**Data for the task**

########################################

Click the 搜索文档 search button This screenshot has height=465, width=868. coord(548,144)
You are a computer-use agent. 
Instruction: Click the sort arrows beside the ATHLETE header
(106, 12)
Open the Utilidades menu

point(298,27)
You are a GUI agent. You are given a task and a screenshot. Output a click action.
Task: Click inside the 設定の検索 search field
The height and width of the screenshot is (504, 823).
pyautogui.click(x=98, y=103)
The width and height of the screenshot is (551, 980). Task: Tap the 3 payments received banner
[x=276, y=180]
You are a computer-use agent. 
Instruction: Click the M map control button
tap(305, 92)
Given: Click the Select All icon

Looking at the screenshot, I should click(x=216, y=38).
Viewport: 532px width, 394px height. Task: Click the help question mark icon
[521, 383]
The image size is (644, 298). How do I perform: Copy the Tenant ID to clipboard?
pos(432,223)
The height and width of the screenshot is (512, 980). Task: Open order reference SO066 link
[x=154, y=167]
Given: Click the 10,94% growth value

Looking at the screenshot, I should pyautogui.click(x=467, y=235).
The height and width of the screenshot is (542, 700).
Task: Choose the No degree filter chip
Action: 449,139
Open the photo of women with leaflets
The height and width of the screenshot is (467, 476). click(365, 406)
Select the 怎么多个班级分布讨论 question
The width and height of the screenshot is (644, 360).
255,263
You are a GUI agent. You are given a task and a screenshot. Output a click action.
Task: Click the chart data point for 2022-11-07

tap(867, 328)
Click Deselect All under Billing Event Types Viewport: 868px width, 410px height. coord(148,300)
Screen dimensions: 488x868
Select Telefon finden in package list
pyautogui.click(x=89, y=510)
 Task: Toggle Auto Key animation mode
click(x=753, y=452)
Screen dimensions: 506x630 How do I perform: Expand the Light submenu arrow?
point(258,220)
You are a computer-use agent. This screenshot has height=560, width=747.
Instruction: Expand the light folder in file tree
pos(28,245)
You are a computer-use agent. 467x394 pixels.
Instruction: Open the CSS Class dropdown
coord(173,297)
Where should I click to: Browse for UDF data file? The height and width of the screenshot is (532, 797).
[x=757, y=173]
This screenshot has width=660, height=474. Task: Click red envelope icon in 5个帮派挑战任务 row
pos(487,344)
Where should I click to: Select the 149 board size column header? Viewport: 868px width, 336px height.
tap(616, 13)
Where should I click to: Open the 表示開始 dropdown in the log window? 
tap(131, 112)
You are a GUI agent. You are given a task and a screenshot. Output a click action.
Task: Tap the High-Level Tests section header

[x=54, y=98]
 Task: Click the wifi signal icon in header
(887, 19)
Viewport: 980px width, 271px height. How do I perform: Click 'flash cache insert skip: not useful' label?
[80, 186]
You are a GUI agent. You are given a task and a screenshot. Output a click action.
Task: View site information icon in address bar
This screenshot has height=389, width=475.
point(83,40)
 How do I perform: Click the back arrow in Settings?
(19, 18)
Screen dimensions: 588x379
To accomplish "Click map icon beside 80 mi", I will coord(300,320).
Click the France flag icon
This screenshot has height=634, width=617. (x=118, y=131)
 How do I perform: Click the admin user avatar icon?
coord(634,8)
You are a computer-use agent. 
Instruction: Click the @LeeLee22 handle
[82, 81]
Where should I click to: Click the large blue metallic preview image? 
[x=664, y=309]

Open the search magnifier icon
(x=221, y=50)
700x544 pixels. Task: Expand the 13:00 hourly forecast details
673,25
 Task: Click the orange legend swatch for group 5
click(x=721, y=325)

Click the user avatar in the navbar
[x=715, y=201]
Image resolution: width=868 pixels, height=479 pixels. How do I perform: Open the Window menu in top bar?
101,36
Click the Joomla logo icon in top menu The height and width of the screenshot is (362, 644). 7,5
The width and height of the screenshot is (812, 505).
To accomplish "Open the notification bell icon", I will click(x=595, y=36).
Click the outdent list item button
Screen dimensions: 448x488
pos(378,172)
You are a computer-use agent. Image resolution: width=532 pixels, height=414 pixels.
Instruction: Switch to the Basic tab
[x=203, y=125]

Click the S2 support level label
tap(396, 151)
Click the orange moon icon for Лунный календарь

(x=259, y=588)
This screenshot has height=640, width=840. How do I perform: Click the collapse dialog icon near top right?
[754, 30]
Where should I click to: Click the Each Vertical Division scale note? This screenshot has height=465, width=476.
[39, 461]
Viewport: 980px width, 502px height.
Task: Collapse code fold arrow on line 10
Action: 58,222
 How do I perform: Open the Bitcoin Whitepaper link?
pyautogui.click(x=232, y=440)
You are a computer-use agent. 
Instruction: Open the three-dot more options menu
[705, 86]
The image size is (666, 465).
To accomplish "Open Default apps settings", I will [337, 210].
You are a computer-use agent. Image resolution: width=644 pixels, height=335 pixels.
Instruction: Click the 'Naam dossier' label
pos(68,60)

########################################

**Task objective**
Please copy every line of the material that contains the word "accomplish".

**Expected output**
To accomplish "Click map icon beside 80 mi", I will coord(300,320).
To accomplish "Open the notification bell icon", I will click(x=595, y=36).
To accomplish "Open Default apps settings", I will [337, 210].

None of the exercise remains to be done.